BDF pre-1994 & SANDF post-2002 orders of wear
- Next (higher): BDF precedence: Medal for Long Service and Good Conduct, Silver; SANDF precedence: Good Service Medal, Bronze;
- Next (lower): BDF succession: State President's Medal for Shooting; SANDF succession: Long Service Medal, Bronze;

= Medal for Long Service and Good Conduct, Bronze =

The Medal for Long Service and Good Conduct, Bronze was instituted by the State President of the Republic of Bophuthatswana in 1982, for award to all ranks as a long service medal for ten years service and good conduct.

==The Bophuthatswana Defence Force==
The Bophuthatswana Defence Force (BDF) was established upon that country's independence on 6 December 1977. The Republic of Bophuthatswana ceased to exist on 27 April 1994 and the Bophuthatswana Defence Force was amalgamated with six other military forces into the South African National Defence Force (SANDF).

==Institution==
The Medal for Long Service and Good Conduct, Bronze was instituted by the State President of Bophuthatswana in 1982. It is the junior award of a set of three medals for long service and good conduct, along with the Medal for Long Service and Good Conduct, Gold and the Medal for Long Service and Good Conduct, Silver.

Bophuthatswana's military decorations and medals were modelled on those of the Republic of South Africa and these three medals are the approximate equivalents of, respectively, the Good Service Medal, Gold, the Good Service Medal, Silver and the Good Service Medal, Bronze.

==Award criteria==
The medal could be awarded to all ranks for ten years service and good conduct.

==Order of wear==

Since the Medal for Long Service and Good Conduct, Bronze was authorised for wear by one of the statutory forces which came to be part of the South African National Defence Force on 27 April 1994, it was accorded a position in the official South African order of precedence on that date.

- Bophuthatswana Defence Force until 26 April 1994

- Official BDF order of precedence:
  - Preceded by the Medal for Long Service and Good Conduct, Silver.
  - Succeeded by the State President's Medal for Shooting.
- Bophuthatswana official national order of precedence:
  - Preceded by the Police Medal for Faithful Service.
  - Succeeded by the Medal for Faithful Service in the Prisons Service, Bronze.

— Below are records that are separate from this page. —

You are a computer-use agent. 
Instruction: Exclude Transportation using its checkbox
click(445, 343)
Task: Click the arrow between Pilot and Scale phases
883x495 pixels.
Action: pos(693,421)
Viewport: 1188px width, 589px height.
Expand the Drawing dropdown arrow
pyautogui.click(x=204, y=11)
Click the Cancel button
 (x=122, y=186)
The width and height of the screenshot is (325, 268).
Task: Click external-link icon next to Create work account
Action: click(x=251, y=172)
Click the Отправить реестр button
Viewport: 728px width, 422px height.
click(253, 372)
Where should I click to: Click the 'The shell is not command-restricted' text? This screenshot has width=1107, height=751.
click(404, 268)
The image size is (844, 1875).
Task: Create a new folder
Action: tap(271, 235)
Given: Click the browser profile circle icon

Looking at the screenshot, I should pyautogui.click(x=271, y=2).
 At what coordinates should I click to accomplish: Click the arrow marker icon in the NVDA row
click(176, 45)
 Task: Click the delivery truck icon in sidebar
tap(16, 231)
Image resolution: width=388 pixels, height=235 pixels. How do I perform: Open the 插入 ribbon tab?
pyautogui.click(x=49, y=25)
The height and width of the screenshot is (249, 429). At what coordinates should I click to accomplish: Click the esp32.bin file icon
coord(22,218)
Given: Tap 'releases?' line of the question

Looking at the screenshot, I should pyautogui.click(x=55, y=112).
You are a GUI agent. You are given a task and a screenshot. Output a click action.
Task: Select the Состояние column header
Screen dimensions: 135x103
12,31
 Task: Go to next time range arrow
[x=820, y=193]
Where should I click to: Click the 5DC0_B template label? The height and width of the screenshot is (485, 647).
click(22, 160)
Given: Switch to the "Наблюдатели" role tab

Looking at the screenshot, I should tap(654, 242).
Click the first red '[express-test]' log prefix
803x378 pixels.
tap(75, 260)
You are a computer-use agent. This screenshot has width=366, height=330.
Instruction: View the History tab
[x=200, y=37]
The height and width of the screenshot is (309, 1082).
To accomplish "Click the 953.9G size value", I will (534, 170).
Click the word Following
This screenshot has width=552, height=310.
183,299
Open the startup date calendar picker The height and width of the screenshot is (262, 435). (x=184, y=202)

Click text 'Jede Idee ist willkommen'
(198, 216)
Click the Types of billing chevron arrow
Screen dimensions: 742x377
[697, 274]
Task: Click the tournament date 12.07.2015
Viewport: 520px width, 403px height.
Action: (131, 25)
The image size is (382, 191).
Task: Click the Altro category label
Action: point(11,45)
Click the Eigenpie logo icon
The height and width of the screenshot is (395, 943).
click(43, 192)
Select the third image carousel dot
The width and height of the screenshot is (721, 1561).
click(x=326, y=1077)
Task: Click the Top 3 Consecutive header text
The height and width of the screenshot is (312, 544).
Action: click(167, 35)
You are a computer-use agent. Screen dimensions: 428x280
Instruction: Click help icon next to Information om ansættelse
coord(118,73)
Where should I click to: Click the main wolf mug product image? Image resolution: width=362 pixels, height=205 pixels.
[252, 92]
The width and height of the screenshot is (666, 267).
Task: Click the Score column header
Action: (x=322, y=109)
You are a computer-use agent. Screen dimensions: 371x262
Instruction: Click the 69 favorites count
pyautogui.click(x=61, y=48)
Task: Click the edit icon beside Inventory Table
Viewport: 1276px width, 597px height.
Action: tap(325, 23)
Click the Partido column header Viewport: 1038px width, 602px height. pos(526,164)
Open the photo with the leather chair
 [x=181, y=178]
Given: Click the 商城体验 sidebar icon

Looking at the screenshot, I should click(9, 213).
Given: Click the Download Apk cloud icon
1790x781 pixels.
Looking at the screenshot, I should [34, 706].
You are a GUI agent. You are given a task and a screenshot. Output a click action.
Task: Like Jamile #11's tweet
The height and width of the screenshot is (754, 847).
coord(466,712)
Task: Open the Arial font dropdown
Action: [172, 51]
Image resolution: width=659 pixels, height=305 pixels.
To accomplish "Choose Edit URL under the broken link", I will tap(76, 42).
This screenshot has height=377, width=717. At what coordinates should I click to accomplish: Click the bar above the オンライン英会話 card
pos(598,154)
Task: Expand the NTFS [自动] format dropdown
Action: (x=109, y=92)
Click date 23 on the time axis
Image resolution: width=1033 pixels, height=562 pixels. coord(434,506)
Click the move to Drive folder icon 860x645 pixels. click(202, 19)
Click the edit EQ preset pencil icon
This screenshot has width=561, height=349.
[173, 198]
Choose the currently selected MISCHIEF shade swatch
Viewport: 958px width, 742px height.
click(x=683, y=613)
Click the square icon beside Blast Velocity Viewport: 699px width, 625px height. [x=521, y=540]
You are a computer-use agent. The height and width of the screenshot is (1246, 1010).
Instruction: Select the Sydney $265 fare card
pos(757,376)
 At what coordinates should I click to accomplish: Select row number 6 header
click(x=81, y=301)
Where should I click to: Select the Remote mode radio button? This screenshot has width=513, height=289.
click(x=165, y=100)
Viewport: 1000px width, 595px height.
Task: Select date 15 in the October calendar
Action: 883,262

- South African National Defence Force from 27 April 1994

- Official SANDF order of precedence:
  - Preceded by the Good Service Medal, Bronze of the Republic of South Africa.
  - Succeeded by the Long Service Medal, Bronze of the Republic of Venda.
- Official national order of precedence:
  - Preceded by the Police Medal for Faithful Service of the Republic of Ciskei.
  - Succeeded by the KwaZulu Police Good Service Medal.

The position of the Medal for Long Service and Good Conduct, Bronze in the order of precedence remained unchanged, as it was on 27 April 1994, when decorations and medals were belatedly instituted in April 1996 for the two former non-statutory forces, the Azanian People's Liberation Army and Umkhonto we Sizwe, and again when a new series of military orders, decorations and medals was instituted in South Africa on 27 April 2003.

==Description==
- Obverse
The Medal for Long Service and Good Conduct, Bronze is a medallion struck in bronze, 38 millimetres in diameter and 3 millimetres thick at the rim, with a 4 millimetres wide raised rim and displaying the Coat of Arms of the Republic of Bophuthatswana. The suspender depicts the horns of the Malete (African buffalo).

- Ribbon
The ribbon is 32 millimetres wide and dark yellow, with three 4 millimetres wide green bands, spaced 5 millimetres apart in the centre.

==Discontinuation==
Conferment of the Medal for Long Service and Good Conduct, Bronze was discontinued when the Republic of Bophuthatswana ceased to exist on 27 April 1994.